Who Needs Enemies With Friends Like These? 10 Friendships Gone Wrong in Horror
by Howard Gorman
Broadly speaking, horror emanates from two places: There’s the horror of the unknown, the incomprehensible; and then there’s the horror of the familiar and comfortable becoming alien and threatening. For this writer, the latter of the two is especially perturbing as being betrayed by anyone is one thing; but when you’re betrayed by someone you thought was your best friend, the fallout is always going to be mortifying.
When it comes down to it, we’re all social creatures who depend on one another so our ability to assess just how trustworthy people are is essentially a survival mechanism. And if any specific movie genre has that particular knack of seducing us into assessing people’s trustworthiness it’s the horror genre.
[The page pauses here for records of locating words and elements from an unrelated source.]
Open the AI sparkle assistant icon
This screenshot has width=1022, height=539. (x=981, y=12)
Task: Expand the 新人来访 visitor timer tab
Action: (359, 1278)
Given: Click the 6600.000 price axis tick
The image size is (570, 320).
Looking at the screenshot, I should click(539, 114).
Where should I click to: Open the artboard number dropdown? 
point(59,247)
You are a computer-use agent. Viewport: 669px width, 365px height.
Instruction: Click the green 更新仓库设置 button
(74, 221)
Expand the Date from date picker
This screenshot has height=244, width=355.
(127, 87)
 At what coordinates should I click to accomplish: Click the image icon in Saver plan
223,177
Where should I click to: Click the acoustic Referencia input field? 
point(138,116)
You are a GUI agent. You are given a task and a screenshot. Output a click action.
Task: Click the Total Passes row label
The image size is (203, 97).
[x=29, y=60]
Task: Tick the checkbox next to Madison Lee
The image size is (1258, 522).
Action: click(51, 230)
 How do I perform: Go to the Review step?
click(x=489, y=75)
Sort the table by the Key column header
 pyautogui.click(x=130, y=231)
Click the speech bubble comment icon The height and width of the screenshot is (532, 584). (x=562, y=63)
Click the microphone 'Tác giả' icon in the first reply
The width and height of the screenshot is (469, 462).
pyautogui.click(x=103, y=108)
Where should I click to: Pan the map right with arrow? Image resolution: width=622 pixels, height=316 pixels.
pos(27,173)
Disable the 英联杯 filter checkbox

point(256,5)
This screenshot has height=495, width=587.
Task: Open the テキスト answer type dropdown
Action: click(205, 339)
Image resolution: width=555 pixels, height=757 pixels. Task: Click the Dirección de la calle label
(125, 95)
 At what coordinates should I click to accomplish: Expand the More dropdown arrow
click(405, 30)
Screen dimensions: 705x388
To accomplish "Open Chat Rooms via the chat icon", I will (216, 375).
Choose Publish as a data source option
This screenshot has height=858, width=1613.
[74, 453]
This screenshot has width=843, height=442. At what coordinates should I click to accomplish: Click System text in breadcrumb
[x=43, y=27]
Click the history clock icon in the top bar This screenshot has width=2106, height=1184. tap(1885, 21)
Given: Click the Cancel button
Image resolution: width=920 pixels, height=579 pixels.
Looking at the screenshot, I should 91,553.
With this in mind, what follows is a selection of ten of the most shocking examples of betrayal and backstabbing in cinema’s sordid history guaranteed to hardwire the paranoid android in all of us…
Beneath (2013)
Larry Fessenden’s eco-terror flick is deceptively straightforward and all the better for it. Following firmly in the footsteps of Creepshow 2’s “The Raft” segment, Beneath revolves around a group of keening horny teenagers as they head out on a canoe trip across a lake to celebrate high school graduation only to end up tormented by a menacing flesh-hungry catfish.
Everything kicks off with a number of beats that feel frustratingly familiar but the simplicity of this setup serves as the perfect springboard for some great terminal velocity tension as the so-called friends turn on one another. Running out of options, a desert island balloon debate ensues as the group resort to drastic dog-eat-dog decisions, dredging up all kinds of bad blood in the process.
Many people wrote this one off as just another dime-a-dozen proto-creature feature when it first came out but the narcissism at play exposes just how perverse, nasty and mean-spirited us humans can be when faced with a common threat. Rather than banding together, a survival of the fittest instinct kicks in and it’s not long before the real truth floats up to the surface: it’s not the blood-lusting catfish we should be worried about at all. It’s the motley crew of victims who are the real monster here.